**EXERCISE TASK**
Copy the material below word for word, from the line with "Expand the 应用 dropdown menu" to the line with "click(516, 115)", including both of those lines.

**PROVIDED RECORDS**
┄┄┄┄┄┄┄┄┄┄┄┄┄┄┄┄┄┄┄┄
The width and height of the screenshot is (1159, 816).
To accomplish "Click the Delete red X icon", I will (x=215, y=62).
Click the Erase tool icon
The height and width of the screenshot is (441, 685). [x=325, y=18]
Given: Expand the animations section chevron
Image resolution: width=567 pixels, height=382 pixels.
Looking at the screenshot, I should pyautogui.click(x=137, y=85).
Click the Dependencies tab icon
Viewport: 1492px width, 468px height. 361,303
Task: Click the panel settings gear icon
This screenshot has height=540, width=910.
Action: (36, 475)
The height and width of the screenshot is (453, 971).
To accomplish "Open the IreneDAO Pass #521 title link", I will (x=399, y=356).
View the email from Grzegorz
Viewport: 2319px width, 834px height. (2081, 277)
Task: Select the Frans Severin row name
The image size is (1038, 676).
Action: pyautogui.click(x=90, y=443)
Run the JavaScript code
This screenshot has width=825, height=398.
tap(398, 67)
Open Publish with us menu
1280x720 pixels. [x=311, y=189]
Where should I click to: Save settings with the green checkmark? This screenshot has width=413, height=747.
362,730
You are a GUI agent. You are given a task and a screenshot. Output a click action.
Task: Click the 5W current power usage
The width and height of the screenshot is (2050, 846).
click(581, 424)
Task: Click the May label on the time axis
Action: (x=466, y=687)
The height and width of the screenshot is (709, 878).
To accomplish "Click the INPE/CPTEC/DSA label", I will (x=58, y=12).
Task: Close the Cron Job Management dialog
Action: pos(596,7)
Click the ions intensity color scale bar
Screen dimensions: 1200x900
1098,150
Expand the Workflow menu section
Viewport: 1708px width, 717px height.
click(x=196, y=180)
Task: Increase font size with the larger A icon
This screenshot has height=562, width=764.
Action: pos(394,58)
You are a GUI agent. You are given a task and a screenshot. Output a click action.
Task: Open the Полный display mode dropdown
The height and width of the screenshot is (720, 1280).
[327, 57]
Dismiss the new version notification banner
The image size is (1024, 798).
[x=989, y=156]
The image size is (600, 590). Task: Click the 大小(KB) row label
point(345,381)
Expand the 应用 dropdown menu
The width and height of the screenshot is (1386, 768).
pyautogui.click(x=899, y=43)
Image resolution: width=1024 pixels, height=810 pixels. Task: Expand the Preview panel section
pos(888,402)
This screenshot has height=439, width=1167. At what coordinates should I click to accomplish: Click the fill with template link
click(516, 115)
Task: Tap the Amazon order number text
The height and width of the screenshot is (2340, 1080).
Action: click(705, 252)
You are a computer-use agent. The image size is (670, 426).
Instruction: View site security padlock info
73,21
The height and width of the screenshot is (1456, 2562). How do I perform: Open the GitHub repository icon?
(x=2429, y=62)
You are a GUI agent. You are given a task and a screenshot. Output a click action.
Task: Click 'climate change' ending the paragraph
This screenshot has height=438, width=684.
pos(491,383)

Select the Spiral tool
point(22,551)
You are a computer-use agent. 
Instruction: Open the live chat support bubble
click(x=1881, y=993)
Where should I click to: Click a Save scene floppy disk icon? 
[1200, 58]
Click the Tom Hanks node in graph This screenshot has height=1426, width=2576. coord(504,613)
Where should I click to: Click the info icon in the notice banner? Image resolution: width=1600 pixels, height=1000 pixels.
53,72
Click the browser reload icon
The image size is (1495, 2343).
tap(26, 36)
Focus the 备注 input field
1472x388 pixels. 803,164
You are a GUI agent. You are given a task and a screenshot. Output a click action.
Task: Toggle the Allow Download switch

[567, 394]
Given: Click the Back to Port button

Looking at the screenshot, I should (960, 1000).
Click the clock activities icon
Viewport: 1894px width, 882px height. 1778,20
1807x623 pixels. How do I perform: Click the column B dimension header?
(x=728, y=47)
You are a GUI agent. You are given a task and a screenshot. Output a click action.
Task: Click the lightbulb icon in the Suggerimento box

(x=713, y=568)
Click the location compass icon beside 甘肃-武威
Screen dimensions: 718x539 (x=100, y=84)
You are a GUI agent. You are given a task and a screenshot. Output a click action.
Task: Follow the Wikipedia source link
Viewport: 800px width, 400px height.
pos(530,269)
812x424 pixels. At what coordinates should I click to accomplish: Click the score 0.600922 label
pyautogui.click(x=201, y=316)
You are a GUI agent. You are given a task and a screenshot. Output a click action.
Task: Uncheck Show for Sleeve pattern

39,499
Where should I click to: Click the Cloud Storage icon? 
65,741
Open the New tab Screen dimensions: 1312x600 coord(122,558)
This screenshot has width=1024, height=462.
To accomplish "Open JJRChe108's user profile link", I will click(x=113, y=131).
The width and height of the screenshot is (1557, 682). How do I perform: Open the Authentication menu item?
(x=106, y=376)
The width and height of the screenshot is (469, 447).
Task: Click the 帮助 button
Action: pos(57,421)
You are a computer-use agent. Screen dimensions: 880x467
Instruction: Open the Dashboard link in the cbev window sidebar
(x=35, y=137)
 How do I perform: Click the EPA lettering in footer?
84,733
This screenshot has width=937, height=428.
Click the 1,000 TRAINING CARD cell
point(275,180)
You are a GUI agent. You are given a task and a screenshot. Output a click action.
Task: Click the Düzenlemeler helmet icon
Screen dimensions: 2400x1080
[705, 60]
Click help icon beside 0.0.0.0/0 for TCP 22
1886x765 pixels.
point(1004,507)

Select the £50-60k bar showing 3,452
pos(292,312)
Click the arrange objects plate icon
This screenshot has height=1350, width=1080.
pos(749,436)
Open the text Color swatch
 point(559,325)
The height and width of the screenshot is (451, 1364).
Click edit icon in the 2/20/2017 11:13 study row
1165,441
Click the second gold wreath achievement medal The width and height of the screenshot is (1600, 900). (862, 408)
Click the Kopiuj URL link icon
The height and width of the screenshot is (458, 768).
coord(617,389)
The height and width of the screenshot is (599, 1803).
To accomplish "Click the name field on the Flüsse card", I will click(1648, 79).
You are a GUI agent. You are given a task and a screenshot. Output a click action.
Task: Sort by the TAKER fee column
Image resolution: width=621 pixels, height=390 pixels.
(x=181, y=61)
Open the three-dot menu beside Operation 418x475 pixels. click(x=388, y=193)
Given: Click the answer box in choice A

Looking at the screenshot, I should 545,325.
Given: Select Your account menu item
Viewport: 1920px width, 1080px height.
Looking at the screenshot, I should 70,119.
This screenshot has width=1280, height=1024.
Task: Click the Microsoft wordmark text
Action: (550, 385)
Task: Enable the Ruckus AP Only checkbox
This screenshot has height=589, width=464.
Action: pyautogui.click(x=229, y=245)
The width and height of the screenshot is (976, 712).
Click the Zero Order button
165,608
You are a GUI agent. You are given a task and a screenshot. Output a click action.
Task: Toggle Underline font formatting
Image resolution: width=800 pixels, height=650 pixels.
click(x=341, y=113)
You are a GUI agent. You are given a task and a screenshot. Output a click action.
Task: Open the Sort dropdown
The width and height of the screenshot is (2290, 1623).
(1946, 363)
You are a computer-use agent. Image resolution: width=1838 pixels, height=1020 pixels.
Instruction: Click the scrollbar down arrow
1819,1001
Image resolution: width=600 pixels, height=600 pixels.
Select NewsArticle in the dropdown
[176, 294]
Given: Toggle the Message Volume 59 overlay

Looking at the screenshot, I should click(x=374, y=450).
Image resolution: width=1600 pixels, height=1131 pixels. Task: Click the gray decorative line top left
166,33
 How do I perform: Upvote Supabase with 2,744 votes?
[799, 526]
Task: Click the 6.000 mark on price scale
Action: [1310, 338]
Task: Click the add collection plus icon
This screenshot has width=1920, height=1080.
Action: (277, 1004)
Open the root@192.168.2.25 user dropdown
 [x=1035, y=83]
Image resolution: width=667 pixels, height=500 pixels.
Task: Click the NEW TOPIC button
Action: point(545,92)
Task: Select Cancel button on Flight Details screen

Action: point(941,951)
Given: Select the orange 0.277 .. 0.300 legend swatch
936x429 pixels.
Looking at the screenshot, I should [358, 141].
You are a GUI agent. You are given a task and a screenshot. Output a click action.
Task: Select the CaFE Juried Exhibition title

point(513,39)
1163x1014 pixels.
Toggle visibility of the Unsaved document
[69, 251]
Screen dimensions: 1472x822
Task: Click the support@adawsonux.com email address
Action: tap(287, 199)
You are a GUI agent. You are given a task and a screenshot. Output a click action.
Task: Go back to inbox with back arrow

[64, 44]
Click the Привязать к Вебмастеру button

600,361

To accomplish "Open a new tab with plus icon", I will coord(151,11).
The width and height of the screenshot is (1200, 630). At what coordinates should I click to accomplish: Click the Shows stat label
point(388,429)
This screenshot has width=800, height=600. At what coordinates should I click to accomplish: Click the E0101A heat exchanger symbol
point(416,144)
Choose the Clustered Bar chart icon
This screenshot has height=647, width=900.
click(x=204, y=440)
┄┄┄┄┄┄┄┄┄┄┄┄┄┄┄┄┄┄┄┄
**THE RESPONSE**
Expand the 应用 dropdown menu
The width and height of the screenshot is (1386, 768).
pyautogui.click(x=899, y=43)
Image resolution: width=1024 pixels, height=810 pixels. Task: Expand the Preview panel section
pos(888,402)
This screenshot has height=439, width=1167. At what coordinates should I click to accomplish: Click the fill with template link
click(516, 115)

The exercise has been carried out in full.